腹腔镜输卵管绝育术是指在腹腔镜直视和引导下,采用热效应或机械手段使输卵管阻断,从而达到绝育目的。
1.发展历史
此法起始于20世纪30年代。1937年Anderson提出通过腹腔镜进行输卵管绝育术的设想,1936年到1937年,瑞士Bosch和美国Anderson分别在腹腔镜下通过电凝的方法进行了女性绝育手术。1950年Paoul Palmer在法国出版了第一部关于妇科腹腔镜手术的书,其中系统介绍了女性输卵管绝育技术。20世纪70年代发生了几次不明原因的肠烧伤,Rioux和Kleppinger将腹腔镜输卵管绝育手术由单极电凝法改进为双极电凝技术。1972年德国Kurt Semm发明了内热凝固装置,1974年Rioux和Cloutier在北美首先使用了双极电凝系统,增加了手术的安全性。但这种方法有时会造成凝固范围过大,失去术后输卵管复通的可能,或者凝固深度不够,达不到完全阻塞管腔的效果。

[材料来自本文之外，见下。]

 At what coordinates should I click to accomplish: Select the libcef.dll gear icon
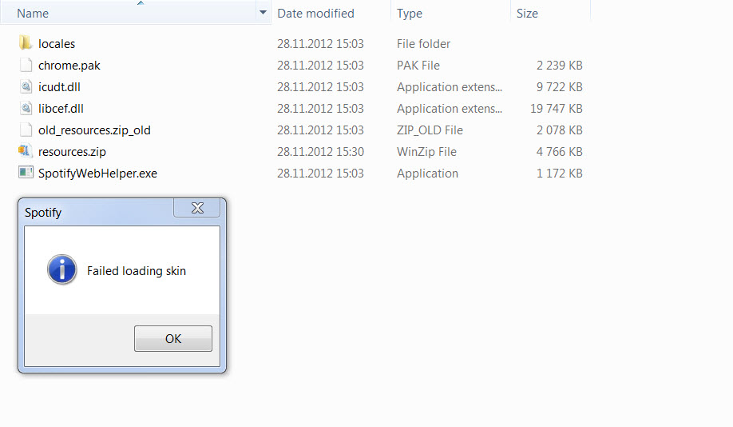25,109
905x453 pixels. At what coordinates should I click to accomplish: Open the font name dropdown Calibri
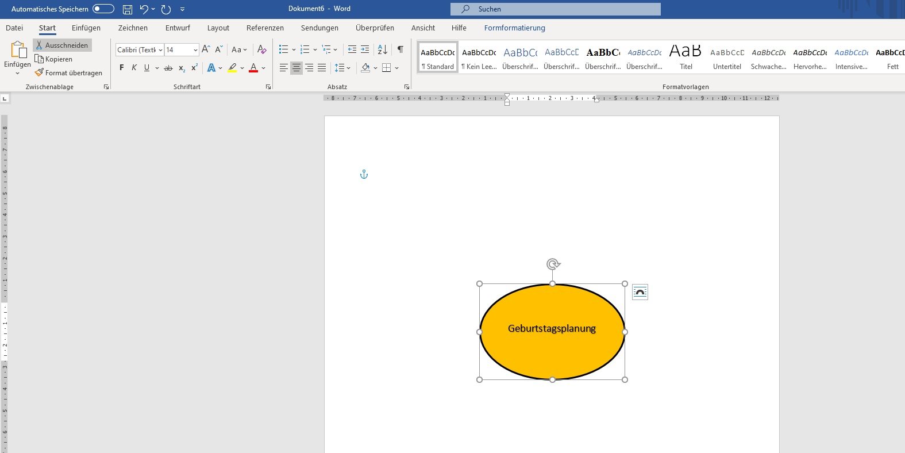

1972年,Lay和Yoon分别介绍了输卵管套圈机械性结扎输卵管的方法。同年,Hulka和Clemens又发明了一种有弹性的塑料夹子(Hulka夹)套夹输卵管达到绝育的目的。1974年英国生产的硅橡皮钛夹(Filshie夹),已经成为腹腔镜下最常用的机械性输卵管堵塞方法。20世纪80年代初引进应用腹腔镜施行输卵管环套或金属弹簧夹法绝育术。1979年美国腹腔镜协会将此技术传入我国,在北京、上海、广州等一些地区的医疗单位开展腹腔镜绝育和诊断手术,但由于受到器械设备和技术条件所限,尚不能和小切口开腹绝育相比拟来广泛推广使用。随着我国腹腔镜手术日益扩展,镜下绝育术也随之广为使用。
2.适应证
(1)凡生育有子女的健康育龄妇女,自愿要求作绝育术而无禁忌证者。
(2)因某种疾病不宜妊娠,且无禁忌证者。
3.禁忌证
(1)绝对禁忌证:①多次腹部手术史或腹腔广泛粘连;②急性盆腔炎或全腹膜炎;③过度肠胀气、肠梗阻;④腹壁疝、膈疝、食管裂孔疝、脐疝、腹股沟疝等各部位疝气病史;⑤有血液病或出血倾向;⑥严重神经官能症或癔症;⑦严重心血管疾病,肺功能差者(当腹腔内充气后有发生呼吸困难,甚至心跳停止的危险);⑧过度肥胖。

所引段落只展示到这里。